PORTLAND, Oregon — New businesses are opening in downtown Portland and others are reopening after more than two-years of pandemic restrictions.
Business owner Annabel Gutierrez is just starting out. Her spot, Caiman Café, opened a month ago, serving Cuban and Mexican food. Gutierrez decided now was the time to pursue her dream of owning a restaurant. The uncertainty from the last couple of years didn't stop her.
“I was not really nervous. If anything is going to happen, it's going to happen, bad situations are everywhere. It doesn't matter where you are," Gutierrez said. "You just have to stay focused on what you want and reach your goals.”
Martin Montgaut operates his food cart, El Pilon, on Southwest Second Avenue near Southwest Pine Street. He has ridden out the impact of the 2020 protests in the downtown area and the two-year-plus pandemic. He believes things are changing for the better.

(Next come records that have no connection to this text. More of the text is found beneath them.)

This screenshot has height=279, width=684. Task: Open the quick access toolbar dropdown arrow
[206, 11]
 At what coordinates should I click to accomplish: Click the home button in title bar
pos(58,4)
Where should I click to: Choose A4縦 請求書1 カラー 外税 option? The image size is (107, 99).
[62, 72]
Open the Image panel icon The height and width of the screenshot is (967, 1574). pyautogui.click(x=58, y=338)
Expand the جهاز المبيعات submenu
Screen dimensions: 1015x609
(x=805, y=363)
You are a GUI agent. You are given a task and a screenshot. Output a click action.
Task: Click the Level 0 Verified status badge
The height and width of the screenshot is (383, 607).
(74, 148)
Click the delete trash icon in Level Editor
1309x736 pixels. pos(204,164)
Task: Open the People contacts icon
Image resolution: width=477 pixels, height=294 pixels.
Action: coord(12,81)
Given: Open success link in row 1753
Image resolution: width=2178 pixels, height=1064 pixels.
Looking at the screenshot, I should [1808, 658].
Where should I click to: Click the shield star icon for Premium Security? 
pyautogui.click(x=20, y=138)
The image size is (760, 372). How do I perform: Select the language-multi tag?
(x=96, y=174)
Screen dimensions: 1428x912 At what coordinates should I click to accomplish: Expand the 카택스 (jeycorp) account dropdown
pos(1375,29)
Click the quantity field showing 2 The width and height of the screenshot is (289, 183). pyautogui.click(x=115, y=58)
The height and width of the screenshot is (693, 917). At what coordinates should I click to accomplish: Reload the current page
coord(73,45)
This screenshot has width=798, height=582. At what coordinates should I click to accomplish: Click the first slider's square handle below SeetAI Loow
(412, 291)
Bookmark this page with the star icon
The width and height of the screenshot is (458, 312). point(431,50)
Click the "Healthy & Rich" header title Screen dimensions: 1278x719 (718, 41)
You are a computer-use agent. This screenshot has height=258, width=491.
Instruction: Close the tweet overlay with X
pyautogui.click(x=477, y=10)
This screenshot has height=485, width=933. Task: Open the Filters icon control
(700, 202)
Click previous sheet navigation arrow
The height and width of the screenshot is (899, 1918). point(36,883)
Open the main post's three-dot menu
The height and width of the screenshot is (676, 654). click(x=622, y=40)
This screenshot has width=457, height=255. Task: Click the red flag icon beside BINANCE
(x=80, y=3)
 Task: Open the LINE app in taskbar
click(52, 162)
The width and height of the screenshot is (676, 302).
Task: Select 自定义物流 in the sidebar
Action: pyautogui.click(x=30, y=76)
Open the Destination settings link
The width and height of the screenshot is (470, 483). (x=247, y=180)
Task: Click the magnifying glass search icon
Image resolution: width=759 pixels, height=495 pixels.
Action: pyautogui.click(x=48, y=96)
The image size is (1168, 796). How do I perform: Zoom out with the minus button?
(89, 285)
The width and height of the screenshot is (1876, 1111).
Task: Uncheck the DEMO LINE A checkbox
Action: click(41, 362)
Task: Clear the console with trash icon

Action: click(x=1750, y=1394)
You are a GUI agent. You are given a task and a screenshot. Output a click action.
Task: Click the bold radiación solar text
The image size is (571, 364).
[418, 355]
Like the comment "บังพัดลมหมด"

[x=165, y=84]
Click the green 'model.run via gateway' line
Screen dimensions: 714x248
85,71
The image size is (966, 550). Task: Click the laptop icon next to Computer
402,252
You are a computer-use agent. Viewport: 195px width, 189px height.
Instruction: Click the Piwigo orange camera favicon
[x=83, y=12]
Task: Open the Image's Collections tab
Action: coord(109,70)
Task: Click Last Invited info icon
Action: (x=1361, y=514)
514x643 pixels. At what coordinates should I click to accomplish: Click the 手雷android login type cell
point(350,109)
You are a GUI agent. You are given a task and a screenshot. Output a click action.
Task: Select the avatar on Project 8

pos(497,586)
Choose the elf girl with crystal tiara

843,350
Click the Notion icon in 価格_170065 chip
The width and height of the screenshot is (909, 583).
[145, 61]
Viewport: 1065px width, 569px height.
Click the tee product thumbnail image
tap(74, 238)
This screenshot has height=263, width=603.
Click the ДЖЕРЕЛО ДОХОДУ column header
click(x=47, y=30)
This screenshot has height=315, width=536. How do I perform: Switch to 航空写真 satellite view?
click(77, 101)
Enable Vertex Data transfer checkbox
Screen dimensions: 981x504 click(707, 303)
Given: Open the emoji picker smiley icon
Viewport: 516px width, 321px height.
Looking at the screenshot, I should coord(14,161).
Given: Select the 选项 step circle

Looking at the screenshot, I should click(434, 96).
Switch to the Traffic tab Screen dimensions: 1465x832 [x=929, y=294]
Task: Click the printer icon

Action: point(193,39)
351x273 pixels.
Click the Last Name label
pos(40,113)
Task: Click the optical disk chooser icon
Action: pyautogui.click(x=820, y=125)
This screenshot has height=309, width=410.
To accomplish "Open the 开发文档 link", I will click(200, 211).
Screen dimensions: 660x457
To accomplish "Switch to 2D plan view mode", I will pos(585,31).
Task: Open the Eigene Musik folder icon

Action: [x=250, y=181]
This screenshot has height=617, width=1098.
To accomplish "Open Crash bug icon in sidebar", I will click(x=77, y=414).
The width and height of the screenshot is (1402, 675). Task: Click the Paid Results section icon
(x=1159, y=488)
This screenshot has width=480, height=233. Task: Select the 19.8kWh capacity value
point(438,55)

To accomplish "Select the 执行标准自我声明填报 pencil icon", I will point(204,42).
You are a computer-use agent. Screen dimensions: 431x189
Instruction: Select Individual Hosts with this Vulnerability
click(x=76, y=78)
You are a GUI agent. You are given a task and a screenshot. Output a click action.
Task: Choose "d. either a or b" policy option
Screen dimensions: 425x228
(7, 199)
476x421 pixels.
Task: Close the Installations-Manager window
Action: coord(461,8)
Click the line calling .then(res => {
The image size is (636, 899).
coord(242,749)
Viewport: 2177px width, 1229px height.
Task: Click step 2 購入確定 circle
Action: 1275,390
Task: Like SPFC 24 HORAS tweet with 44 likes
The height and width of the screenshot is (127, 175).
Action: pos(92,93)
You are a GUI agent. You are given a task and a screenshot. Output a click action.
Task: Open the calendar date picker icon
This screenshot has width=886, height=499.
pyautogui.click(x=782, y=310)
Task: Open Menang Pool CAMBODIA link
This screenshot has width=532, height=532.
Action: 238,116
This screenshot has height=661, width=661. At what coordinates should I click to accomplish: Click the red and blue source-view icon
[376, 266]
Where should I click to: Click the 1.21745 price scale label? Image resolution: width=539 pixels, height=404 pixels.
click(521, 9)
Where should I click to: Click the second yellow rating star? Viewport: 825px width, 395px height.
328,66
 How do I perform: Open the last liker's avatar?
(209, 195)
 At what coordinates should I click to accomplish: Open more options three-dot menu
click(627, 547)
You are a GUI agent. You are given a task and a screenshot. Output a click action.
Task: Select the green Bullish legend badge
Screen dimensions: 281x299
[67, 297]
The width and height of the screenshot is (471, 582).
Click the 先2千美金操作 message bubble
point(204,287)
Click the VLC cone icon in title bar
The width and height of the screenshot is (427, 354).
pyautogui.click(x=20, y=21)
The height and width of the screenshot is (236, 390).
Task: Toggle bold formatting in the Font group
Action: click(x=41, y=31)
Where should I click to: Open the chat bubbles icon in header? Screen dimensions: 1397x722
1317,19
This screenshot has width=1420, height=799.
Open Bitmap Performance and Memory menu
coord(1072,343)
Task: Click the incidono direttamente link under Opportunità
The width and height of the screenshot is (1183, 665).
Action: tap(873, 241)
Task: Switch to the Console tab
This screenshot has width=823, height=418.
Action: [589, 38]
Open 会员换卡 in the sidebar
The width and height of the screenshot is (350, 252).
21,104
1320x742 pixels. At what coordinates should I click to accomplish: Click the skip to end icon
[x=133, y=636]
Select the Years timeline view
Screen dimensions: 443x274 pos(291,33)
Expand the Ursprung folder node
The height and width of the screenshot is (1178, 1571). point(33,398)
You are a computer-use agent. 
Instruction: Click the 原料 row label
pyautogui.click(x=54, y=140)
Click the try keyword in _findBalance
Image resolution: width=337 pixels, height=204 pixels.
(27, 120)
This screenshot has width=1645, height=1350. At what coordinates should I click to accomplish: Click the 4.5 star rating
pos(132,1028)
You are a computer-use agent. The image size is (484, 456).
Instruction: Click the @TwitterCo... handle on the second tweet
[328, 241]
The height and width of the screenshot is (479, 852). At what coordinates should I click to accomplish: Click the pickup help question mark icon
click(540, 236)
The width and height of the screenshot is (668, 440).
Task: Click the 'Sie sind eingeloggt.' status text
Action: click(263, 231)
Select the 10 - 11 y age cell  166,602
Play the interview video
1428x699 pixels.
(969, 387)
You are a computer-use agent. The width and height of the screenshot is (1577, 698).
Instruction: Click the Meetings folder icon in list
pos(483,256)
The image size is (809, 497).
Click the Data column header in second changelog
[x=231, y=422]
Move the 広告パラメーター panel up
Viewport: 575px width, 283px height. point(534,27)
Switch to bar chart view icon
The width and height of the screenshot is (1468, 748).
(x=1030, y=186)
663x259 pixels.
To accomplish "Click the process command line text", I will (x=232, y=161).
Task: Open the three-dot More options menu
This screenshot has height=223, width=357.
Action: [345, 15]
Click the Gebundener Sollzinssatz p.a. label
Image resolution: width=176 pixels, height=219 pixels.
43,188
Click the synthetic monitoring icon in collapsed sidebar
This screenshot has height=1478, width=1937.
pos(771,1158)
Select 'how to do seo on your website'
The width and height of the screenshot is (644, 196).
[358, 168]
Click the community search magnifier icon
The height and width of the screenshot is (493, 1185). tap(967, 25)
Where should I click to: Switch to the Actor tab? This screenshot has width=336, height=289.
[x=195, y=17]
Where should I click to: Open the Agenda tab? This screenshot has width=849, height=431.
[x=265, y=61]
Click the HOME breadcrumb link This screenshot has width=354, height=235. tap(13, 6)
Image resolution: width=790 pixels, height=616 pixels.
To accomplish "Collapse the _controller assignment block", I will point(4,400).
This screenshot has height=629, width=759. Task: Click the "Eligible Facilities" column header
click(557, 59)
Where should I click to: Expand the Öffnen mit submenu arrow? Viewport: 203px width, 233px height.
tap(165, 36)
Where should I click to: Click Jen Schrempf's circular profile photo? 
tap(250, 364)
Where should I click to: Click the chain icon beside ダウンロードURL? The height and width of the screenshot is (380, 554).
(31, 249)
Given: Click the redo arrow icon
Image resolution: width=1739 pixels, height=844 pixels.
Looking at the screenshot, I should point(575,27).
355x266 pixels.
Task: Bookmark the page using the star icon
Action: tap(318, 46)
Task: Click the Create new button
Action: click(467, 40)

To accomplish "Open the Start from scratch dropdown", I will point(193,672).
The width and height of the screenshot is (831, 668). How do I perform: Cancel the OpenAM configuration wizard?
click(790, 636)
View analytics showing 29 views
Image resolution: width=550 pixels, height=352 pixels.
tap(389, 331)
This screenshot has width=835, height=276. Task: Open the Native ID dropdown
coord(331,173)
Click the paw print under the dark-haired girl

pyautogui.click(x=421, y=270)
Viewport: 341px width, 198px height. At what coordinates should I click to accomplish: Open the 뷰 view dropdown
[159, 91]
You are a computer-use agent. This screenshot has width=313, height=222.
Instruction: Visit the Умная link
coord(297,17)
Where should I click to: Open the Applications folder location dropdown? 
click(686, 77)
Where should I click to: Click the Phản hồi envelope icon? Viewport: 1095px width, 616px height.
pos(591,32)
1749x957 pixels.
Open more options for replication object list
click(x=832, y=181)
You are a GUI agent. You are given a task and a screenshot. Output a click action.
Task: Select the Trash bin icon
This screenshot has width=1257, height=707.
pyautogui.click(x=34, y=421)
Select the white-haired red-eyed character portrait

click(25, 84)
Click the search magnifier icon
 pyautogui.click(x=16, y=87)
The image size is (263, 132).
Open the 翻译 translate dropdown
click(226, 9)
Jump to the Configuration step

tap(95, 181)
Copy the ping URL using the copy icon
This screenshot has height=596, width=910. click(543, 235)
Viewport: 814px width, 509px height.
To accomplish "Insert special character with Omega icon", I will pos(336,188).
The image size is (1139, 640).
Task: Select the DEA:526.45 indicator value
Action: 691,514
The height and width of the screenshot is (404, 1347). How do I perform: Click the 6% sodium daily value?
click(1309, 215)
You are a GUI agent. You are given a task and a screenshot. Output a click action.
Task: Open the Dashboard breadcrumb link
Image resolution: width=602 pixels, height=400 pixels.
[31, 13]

“I've definitely seen way more foot traffic especially after the [mask] mandate lifted. Way, way more people walking by since the weather's gotten pretty good. Sales have increased quite a bit,” said Montgaut.
Kassab Jewelers, a longtime downtown retailer with a more than 30-year history in Portland, reopened on Friday after closing down in the spring of 2020 as the coronavirus pandemic took hold — initially going appointment-only in March before transitioning away from in-store business by the beginning of April.
At the end of May 2020, rioters broke into the downtown location and looted it during Black Lives Matter protests ignited by the death of George Floyd at the hands of Minneapolis police.
The Kassab family has big hopes that the crowds and customers of the past will return to downtown, and they say they're already seeing a change.
"It feels like it's coming back to where it was prior to 2020," company president Rana Kassab said. "It feels a lot safer."
People spending time downtown Sunday also expressed a feeling that things are changing.
“Last summer before we moved here it felt like a ghost town with everything boarded up, very few people. It felt a little post-apocalyptic," said one family spending the day downtown on a Sunday. "It definitely feels more revitalized.”